====== Supplied records

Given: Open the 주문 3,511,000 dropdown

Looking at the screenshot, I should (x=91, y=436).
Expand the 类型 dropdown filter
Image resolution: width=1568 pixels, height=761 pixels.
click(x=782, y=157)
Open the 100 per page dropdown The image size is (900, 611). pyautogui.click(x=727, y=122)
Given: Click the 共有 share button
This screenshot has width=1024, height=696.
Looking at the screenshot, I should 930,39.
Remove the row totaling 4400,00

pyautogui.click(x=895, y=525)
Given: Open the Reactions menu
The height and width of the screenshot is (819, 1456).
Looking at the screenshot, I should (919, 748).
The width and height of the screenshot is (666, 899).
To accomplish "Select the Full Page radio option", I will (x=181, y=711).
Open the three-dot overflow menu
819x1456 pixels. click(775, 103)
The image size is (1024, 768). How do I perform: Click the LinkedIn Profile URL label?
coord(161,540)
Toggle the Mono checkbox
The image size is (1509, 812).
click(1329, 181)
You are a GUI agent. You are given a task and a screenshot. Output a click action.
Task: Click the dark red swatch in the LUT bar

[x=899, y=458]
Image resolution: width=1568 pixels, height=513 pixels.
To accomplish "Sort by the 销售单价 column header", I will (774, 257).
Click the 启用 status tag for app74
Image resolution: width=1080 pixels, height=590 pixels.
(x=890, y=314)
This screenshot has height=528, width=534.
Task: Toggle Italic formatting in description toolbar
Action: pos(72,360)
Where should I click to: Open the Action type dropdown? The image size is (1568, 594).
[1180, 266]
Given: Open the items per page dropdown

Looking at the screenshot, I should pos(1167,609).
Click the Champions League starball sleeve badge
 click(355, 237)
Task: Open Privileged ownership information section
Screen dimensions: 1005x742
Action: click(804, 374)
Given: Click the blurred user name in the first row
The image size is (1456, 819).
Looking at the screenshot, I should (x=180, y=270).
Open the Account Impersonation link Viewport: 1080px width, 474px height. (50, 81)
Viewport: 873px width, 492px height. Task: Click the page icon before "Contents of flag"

============

# Work request:
The expected result is every record above, duplicated exactly.

# Expected answer:
Given: Open the 주문 3,511,000 dropdown

Looking at the screenshot, I should (x=91, y=436).
Expand the 类型 dropdown filter
Image resolution: width=1568 pixels, height=761 pixels.
click(x=782, y=157)
Open the 100 per page dropdown The image size is (900, 611). pyautogui.click(x=727, y=122)
Given: Click the 共有 share button
This screenshot has width=1024, height=696.
Looking at the screenshot, I should 930,39.
Remove the row totaling 4400,00

pyautogui.click(x=895, y=525)
Given: Open the Reactions menu
The height and width of the screenshot is (819, 1456).
Looking at the screenshot, I should (919, 748).
The width and height of the screenshot is (666, 899).
To accomplish "Select the Full Page radio option", I will (x=181, y=711).
Open the three-dot overflow menu
819x1456 pixels. click(775, 103)
The image size is (1024, 768). How do I perform: Click the LinkedIn Profile URL label?
coord(161,540)
Toggle the Mono checkbox
The image size is (1509, 812).
click(1329, 181)
You are a GUI agent. You are given a task and a screenshot. Output a click action.
Task: Click the dark red swatch in the LUT bar

[x=899, y=458]
Image resolution: width=1568 pixels, height=513 pixels.
To accomplish "Sort by the 销售单价 column header", I will (774, 257).
Click the 启用 status tag for app74
Image resolution: width=1080 pixels, height=590 pixels.
(x=890, y=314)
This screenshot has height=528, width=534.
Task: Toggle Italic formatting in description toolbar
Action: pos(72,360)
Where should I click to: Open the Action type dropdown? The image size is (1568, 594).
[1180, 266]
Given: Open the items per page dropdown

Looking at the screenshot, I should pos(1167,609).
Click the Champions League starball sleeve badge
 click(355, 237)
Task: Open Privileged ownership information section
Screen dimensions: 1005x742
Action: click(804, 374)
Given: Click the blurred user name in the first row
The image size is (1456, 819).
Looking at the screenshot, I should (x=180, y=270).
Open the Account Impersonation link Viewport: 1080px width, 474px height. (50, 81)
Viewport: 873px width, 492px height. Task: Click the page icon before "Contents of flag"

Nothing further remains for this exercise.